INSTRUCTIONS TO FOLLOW:
Please repeat the newsletter on attention and care word for word, from "The Power of" to "very challenging times.".

SUPPLIED TEXT:
The Power of Attention and Small Acts of Care
Finding Inspiration and Guidance in the Work of Alys Longley
Greetings Livable Futures community!
I am so glad to know you are all out there doing the beautiful work that you are doing. It gives me strength and I am sending you all love in these very challenging times.
My response at the moment has been to turn inward a bit and reflect, to get out of the often harmful and bullying social media frenzy, to listen to and read from voices who are writing with nuance, depth, context, and historical awareness as well as attunement to present suffering. And I am finding myself returning to prayer practices lately and seeking new meditations.
Rethinking Prayers as Acts of Attention
I know that prayer is not a word that all readers of this newsletter will relate to and I'm not sure I always do. But I offer it today as an inclusive term held in an interfaith and more-than-religious manner. I think prayer belongs to all of us, human and nonhuman, religious and atheist, trained and untrained. It is for me, at this time, a yearning of the heart and a desire to sit quietly and sense the larger motions of the world and time, and ask for peace.
I am using the Livable Futures grounding practices daily and you can too:
Arriving into presence of what is…
Facing the magnitudes…
Sensing what wants to be known…
Listening to those who are more often unheard…
Feeling and softening into intention…

Yesterday, I found myself re-listening to my conversation with Alys Longley on the podcast and her offerings around staying in touch, paying attention, and small acts of kindness.
I interviewed Alys in 2020, before the pandemic lockdowns, in her home in Auckland, New Zealand/Aotearoa.
In our conversation, she echoes my question this way from the events of that time:
“So how do you sit with sudden and an immense radical change, like in Australia with the fires or with Hong Kong, with their riots and Chile with their protests and being able to keep imagining and know that, that the changes could go in so many different directions, but to hold a commitment to a value system or to small acts of attention and care and love.”
Today it could be aftermath of the fires in Maui, the wars in Ukraine and Israel and Gaza, the increasing divisiveness and hateful speech, the ongoing extinction of biodiverse species on the planet. How might we sit with the immensity of the suffering and still move with care?

DATA TO EXAMINE:

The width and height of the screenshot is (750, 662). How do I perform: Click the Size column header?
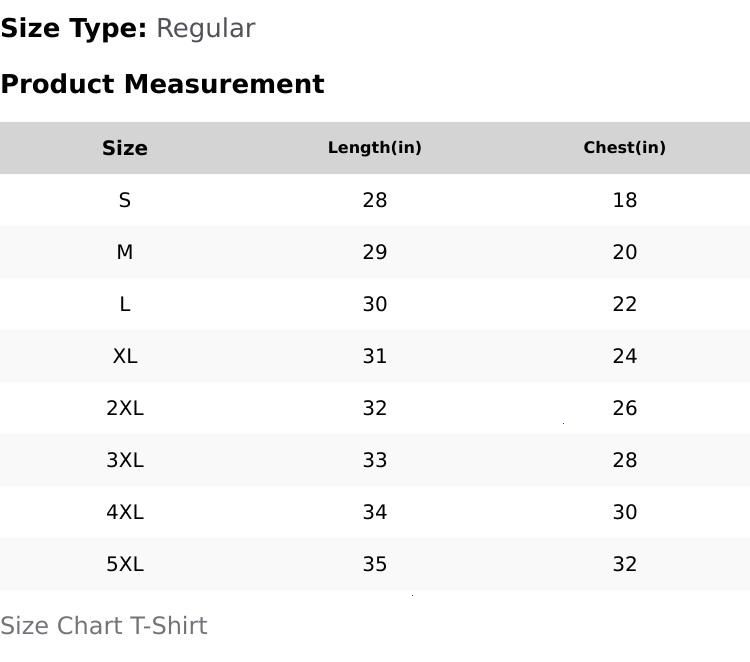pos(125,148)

==

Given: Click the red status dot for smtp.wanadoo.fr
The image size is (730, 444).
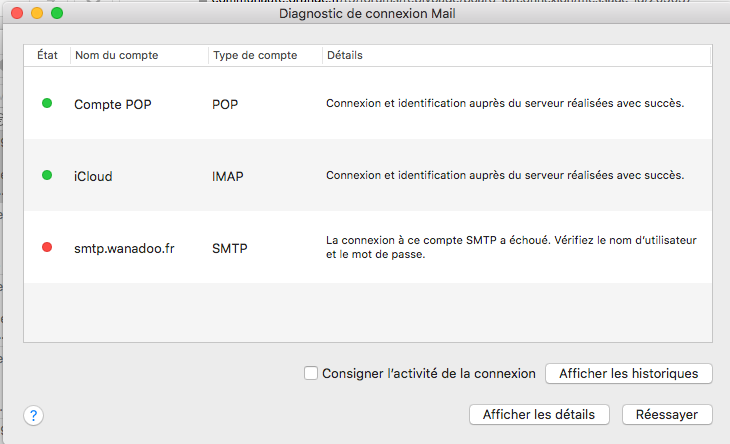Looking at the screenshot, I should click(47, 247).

--

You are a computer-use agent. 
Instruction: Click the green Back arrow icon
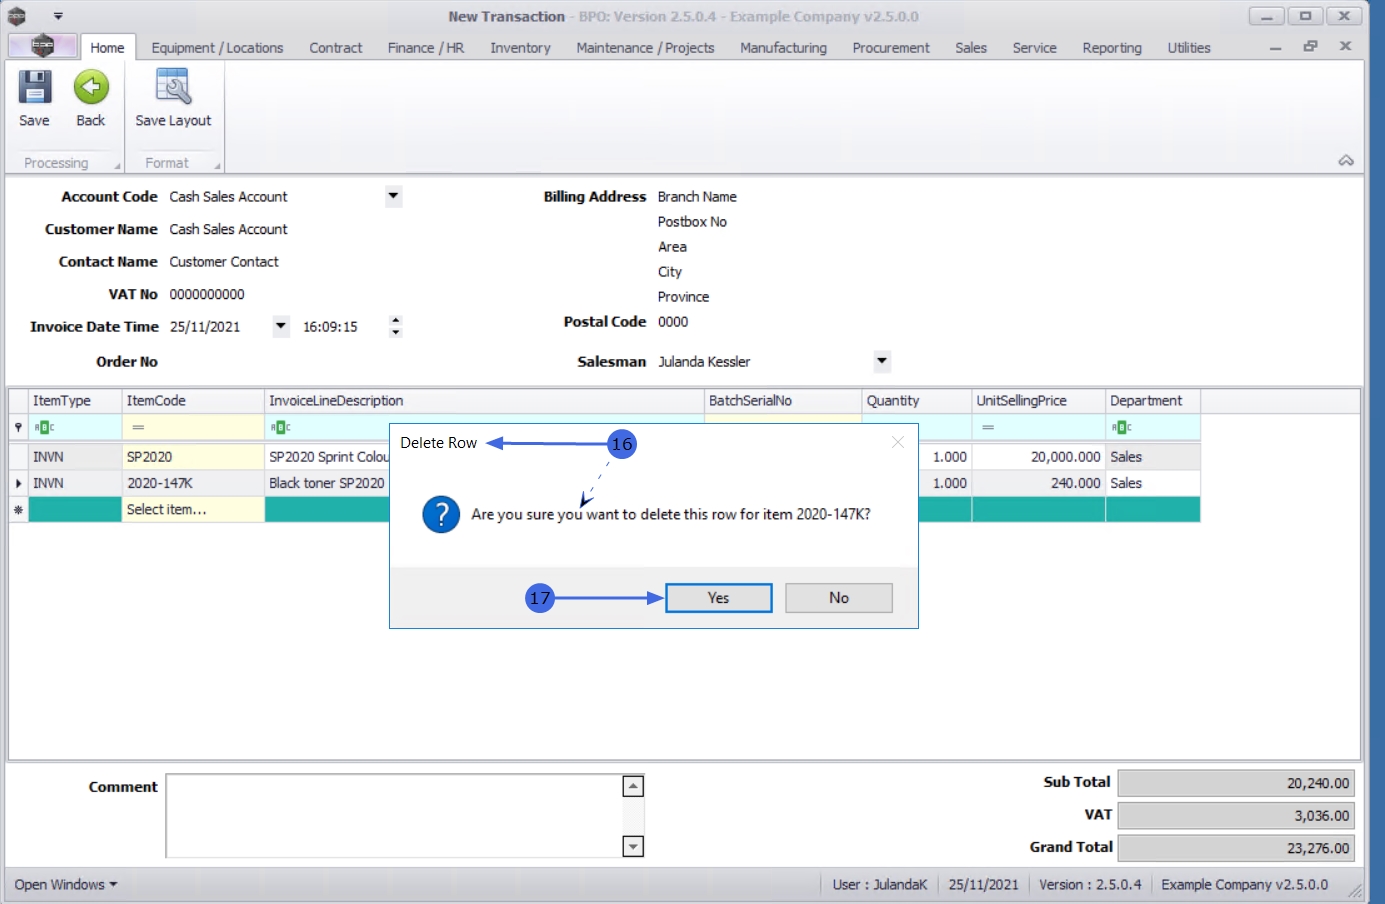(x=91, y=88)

EXERCISE OUTPUT:
The Power of Attention and Small Acts of Care
Finding Inspiration and Guidance in the Work of Alys Longley
Greetings Livable Futures community!
I am so glad to know you are all out there doing the beautiful work that you are doing. It gives me strength and I am sending you all love in these very challenging times.